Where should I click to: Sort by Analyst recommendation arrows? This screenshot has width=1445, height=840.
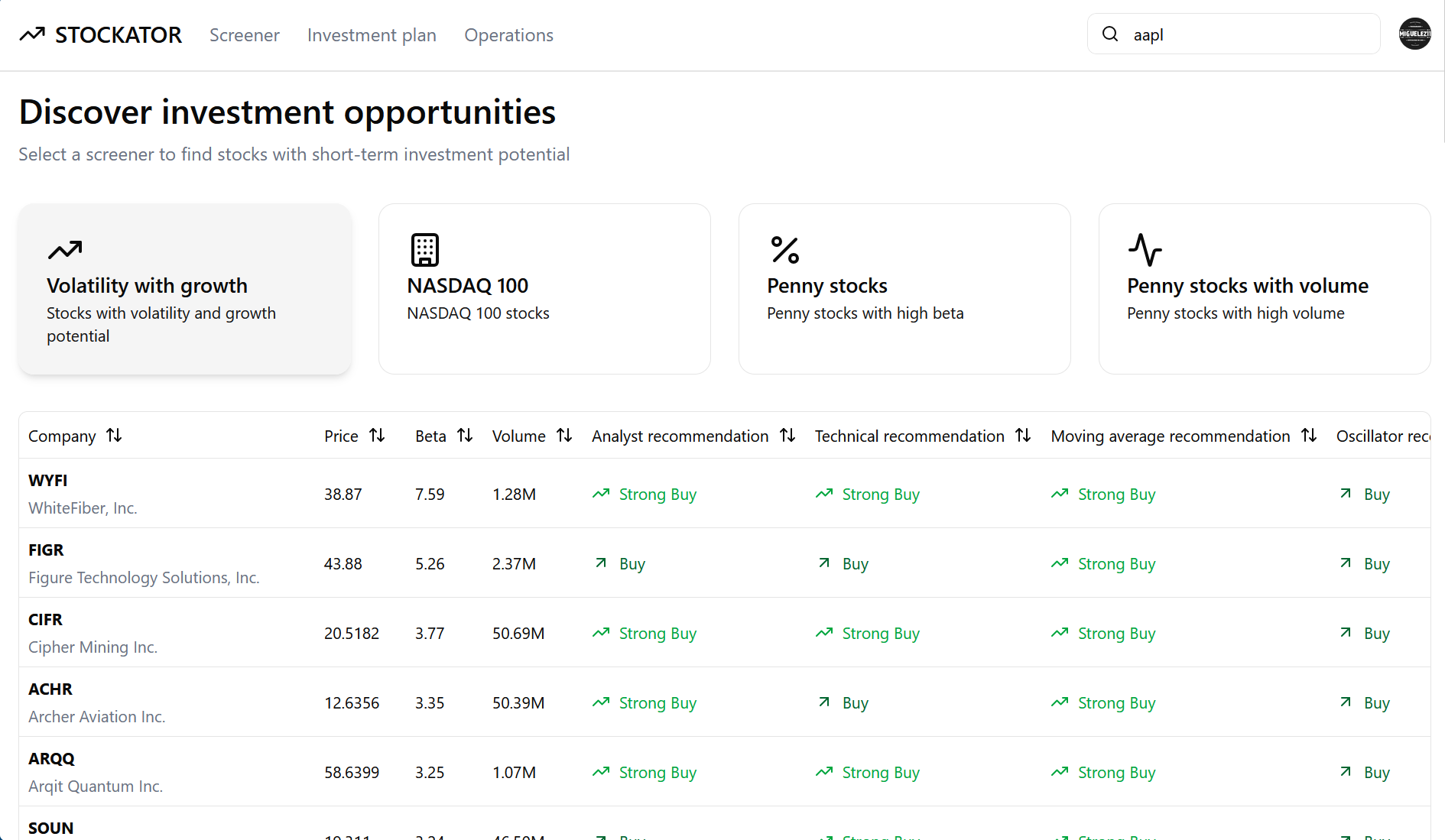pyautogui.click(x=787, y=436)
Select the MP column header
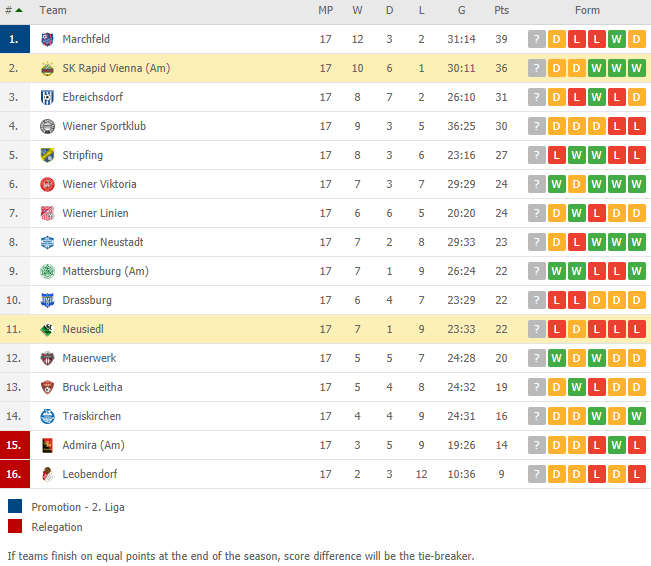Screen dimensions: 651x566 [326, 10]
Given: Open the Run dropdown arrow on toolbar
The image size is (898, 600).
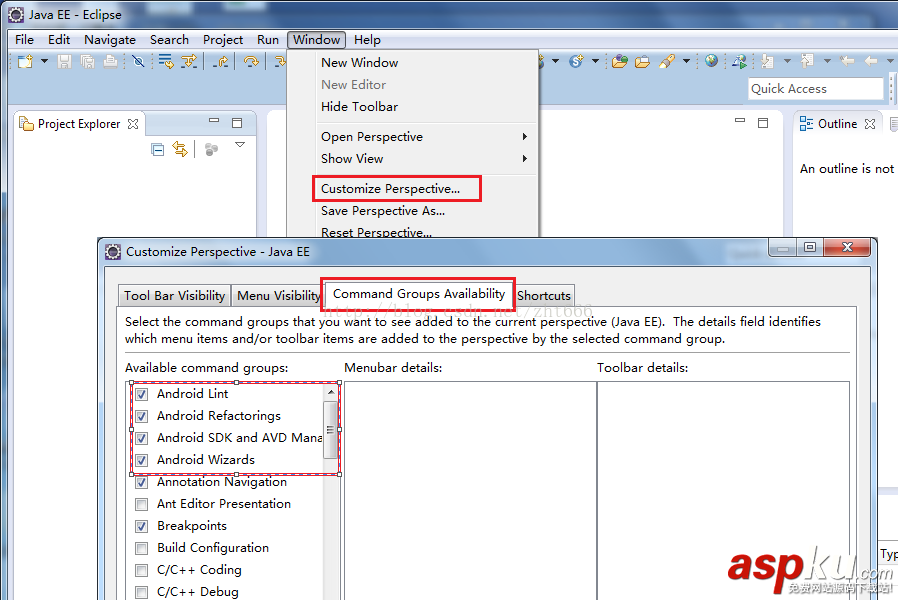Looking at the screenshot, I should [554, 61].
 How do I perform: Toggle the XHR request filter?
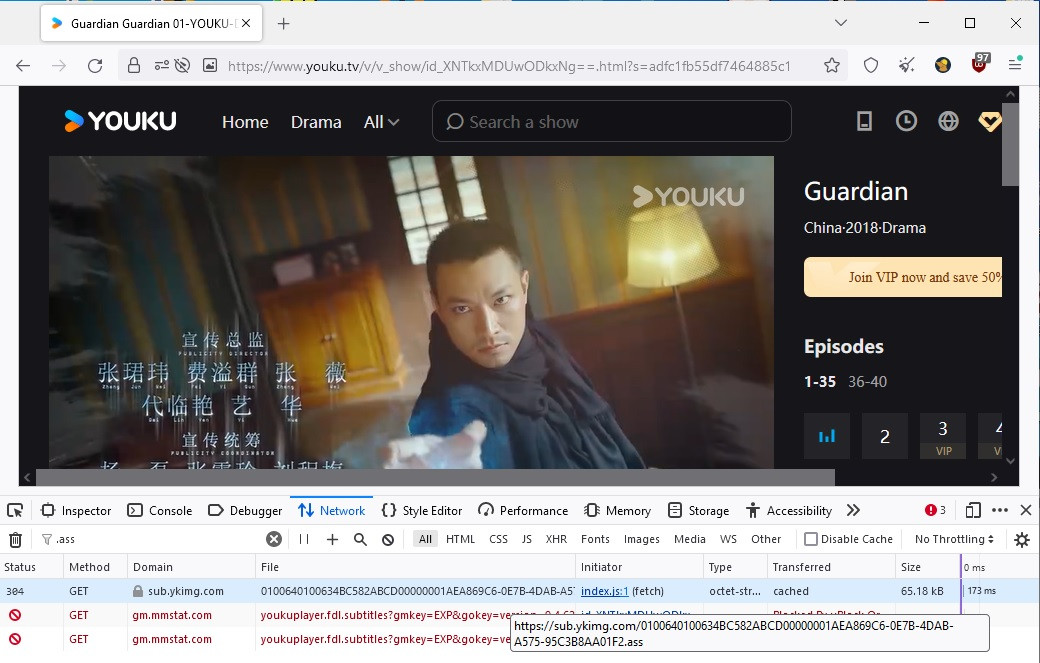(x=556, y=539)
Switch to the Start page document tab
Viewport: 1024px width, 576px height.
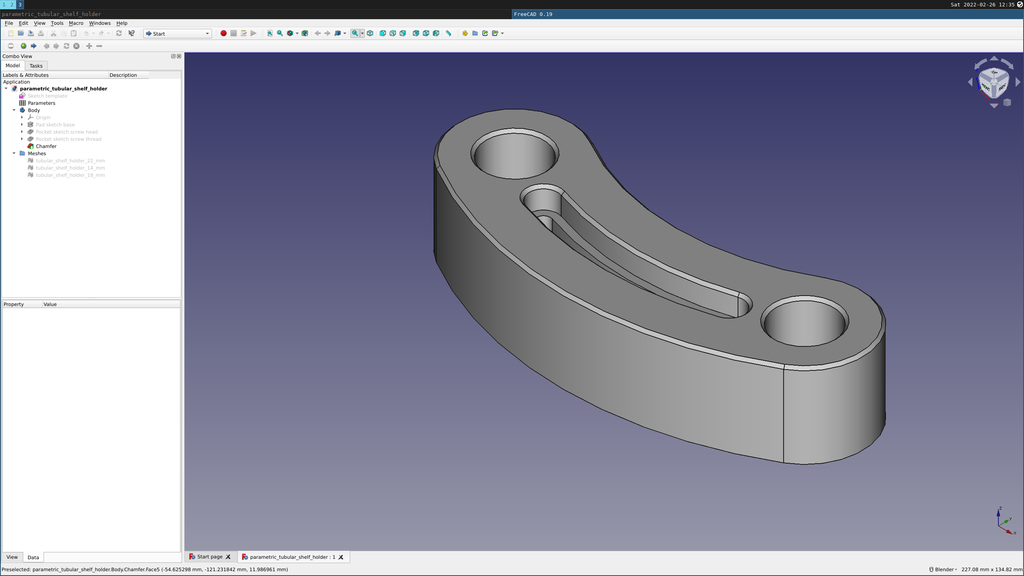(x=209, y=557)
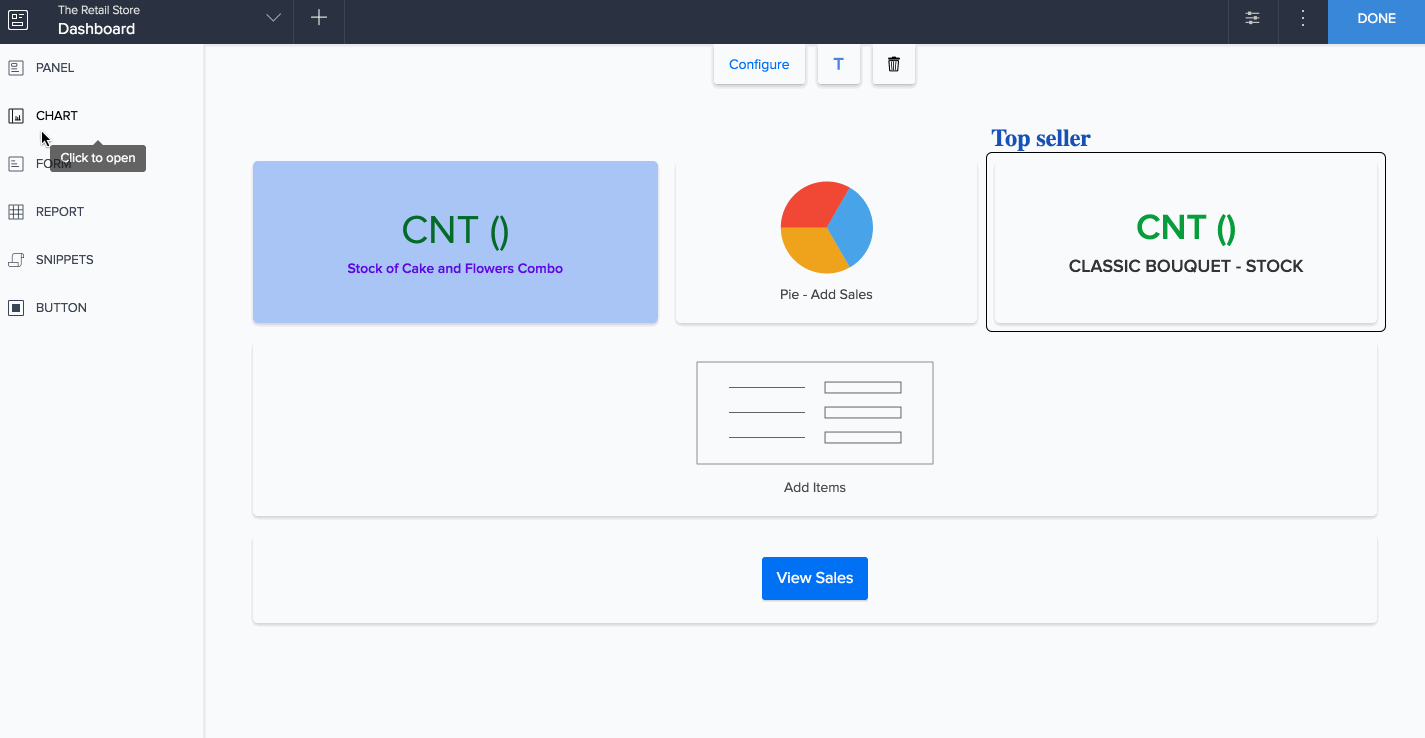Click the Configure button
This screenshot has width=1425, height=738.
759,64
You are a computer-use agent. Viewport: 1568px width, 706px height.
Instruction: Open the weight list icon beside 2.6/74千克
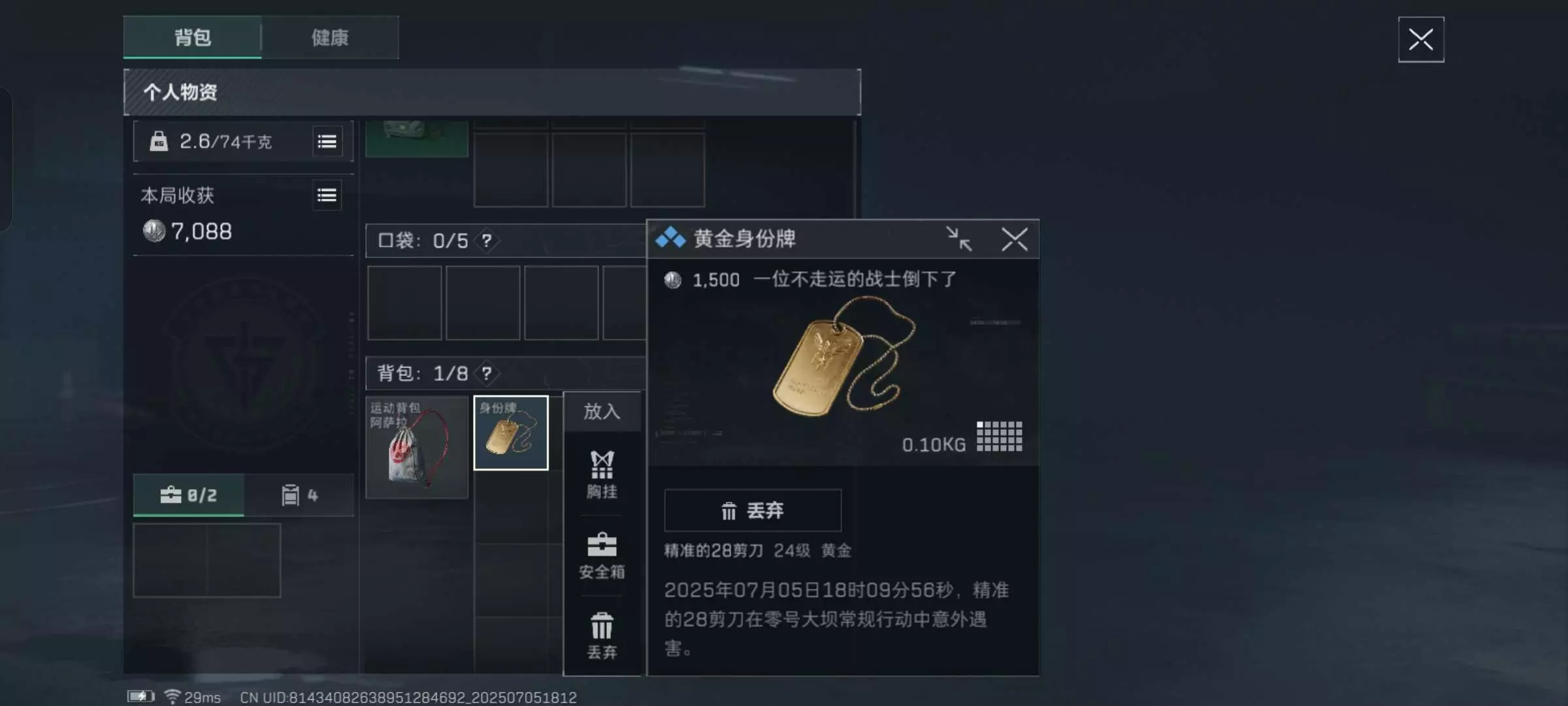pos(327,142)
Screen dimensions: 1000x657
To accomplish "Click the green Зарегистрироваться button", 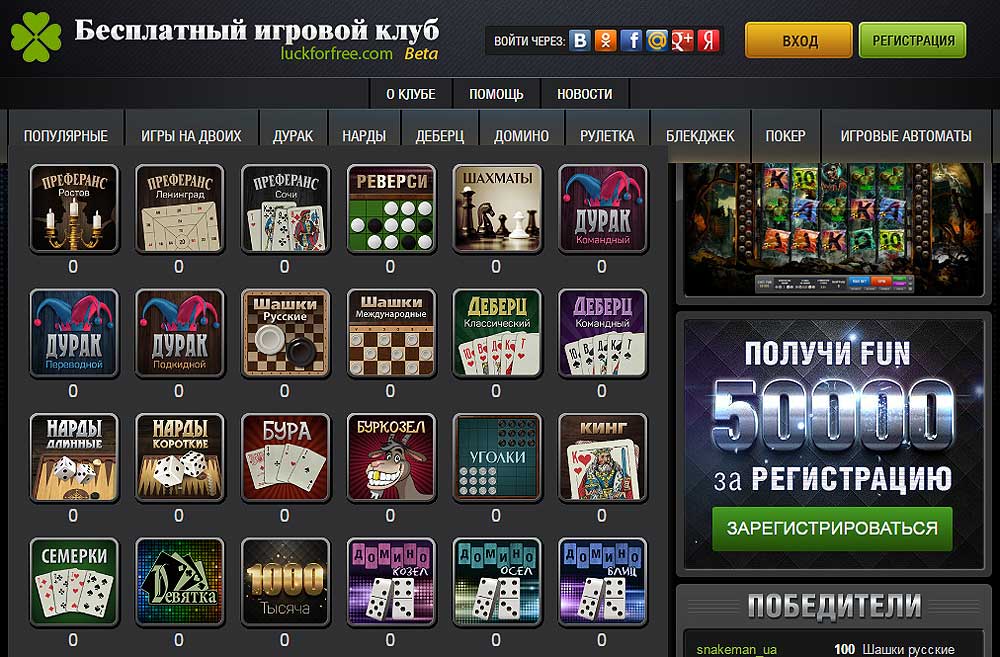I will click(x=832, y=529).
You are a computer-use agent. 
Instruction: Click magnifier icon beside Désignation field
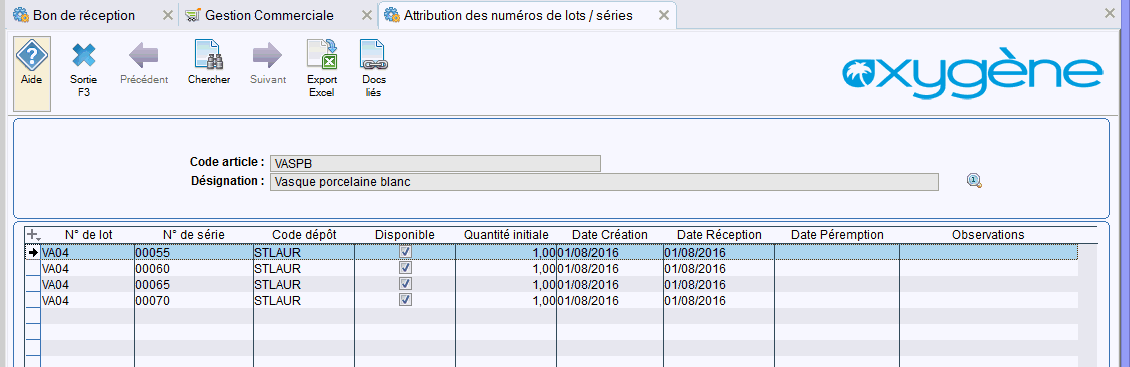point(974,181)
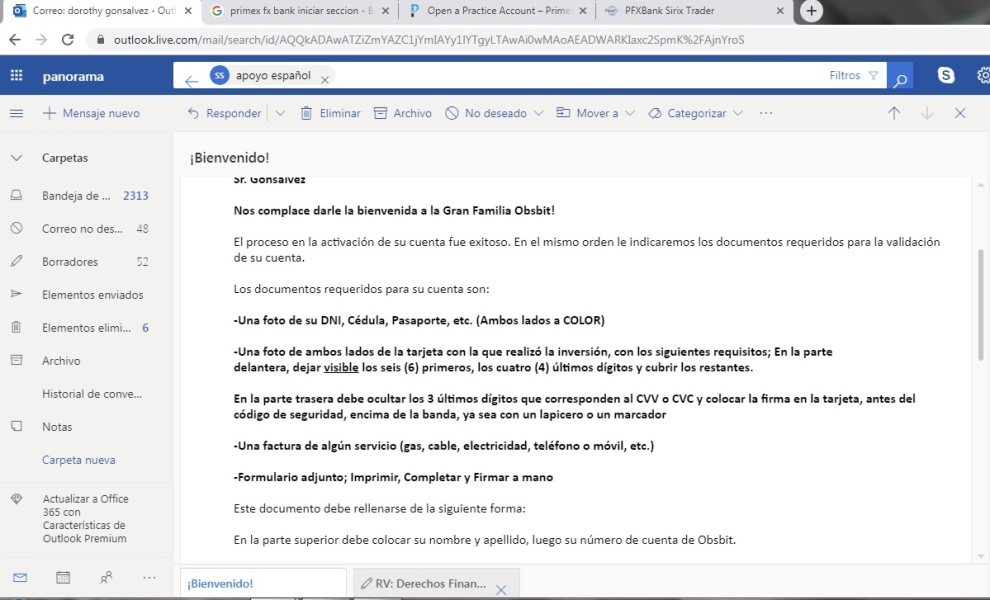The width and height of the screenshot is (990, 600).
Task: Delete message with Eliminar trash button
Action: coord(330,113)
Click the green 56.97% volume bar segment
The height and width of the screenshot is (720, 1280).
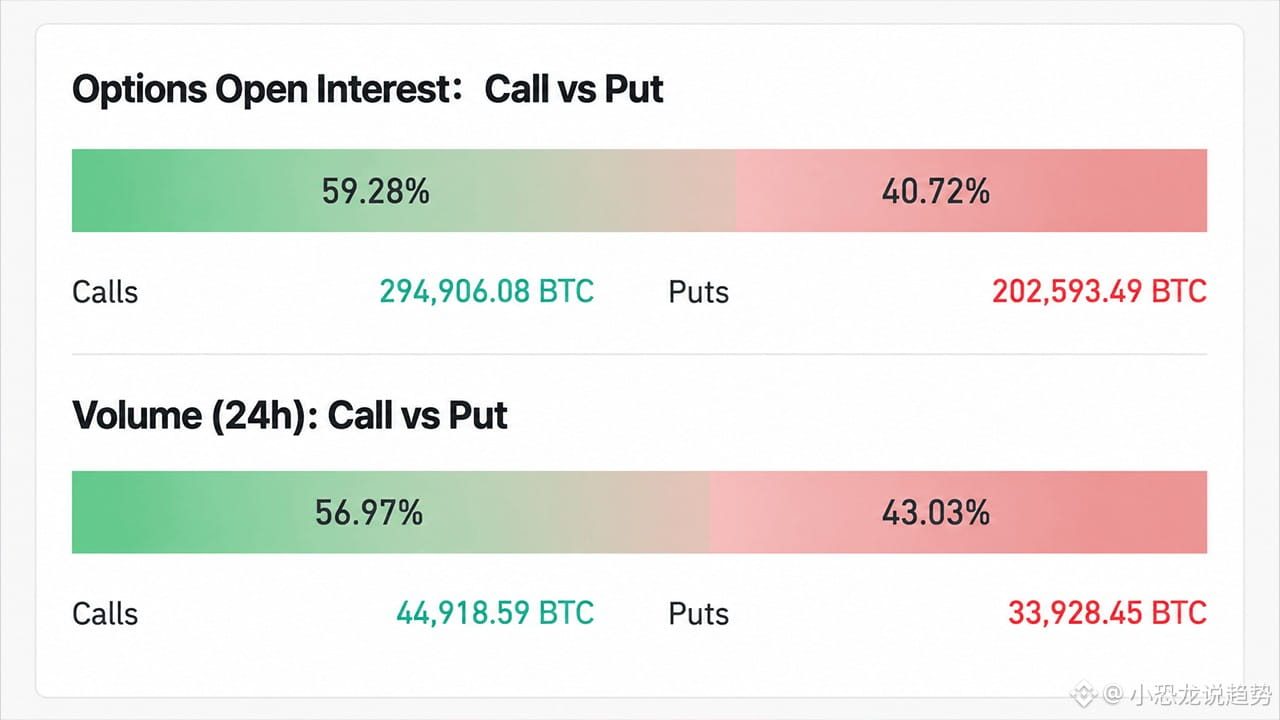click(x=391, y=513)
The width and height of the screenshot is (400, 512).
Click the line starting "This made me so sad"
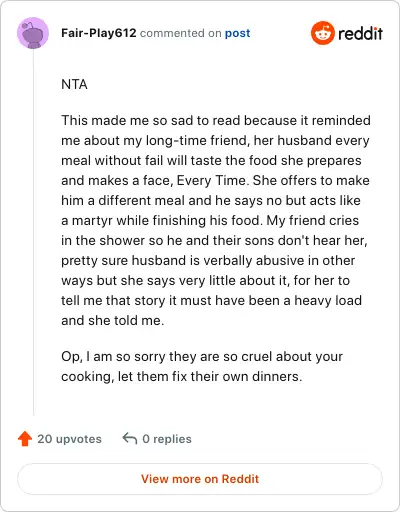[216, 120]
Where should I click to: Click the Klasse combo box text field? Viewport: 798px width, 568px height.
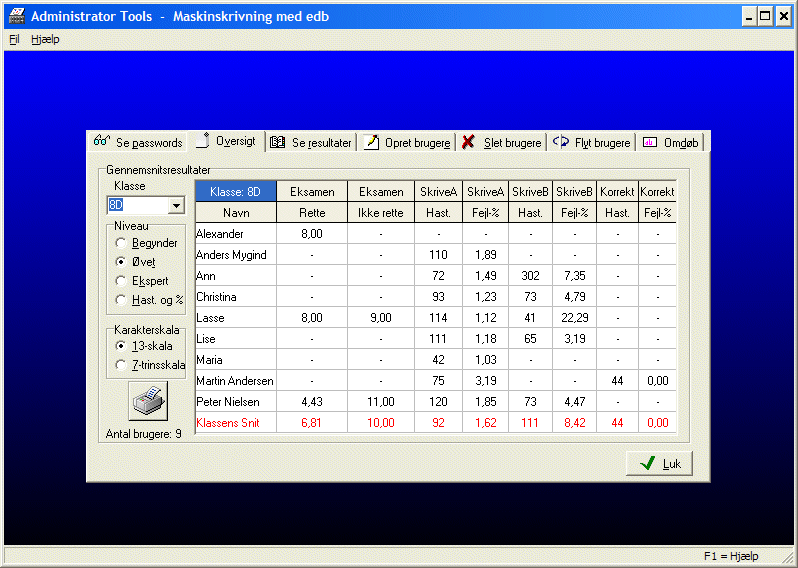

========

What this task involves ▸ Hand back exactly the lines from the one with "The height and" through the last line of the data above, both ends included, with every picture left out.

Response to this task ▸
The height and width of the screenshot is (720, 1280).
click(x=391, y=513)
The width and height of the screenshot is (400, 512).
Click the line starting "This made me so sad"
[216, 120]
Where should I click to: Click the Klasse combo box text field? Viewport: 798px width, 568px height.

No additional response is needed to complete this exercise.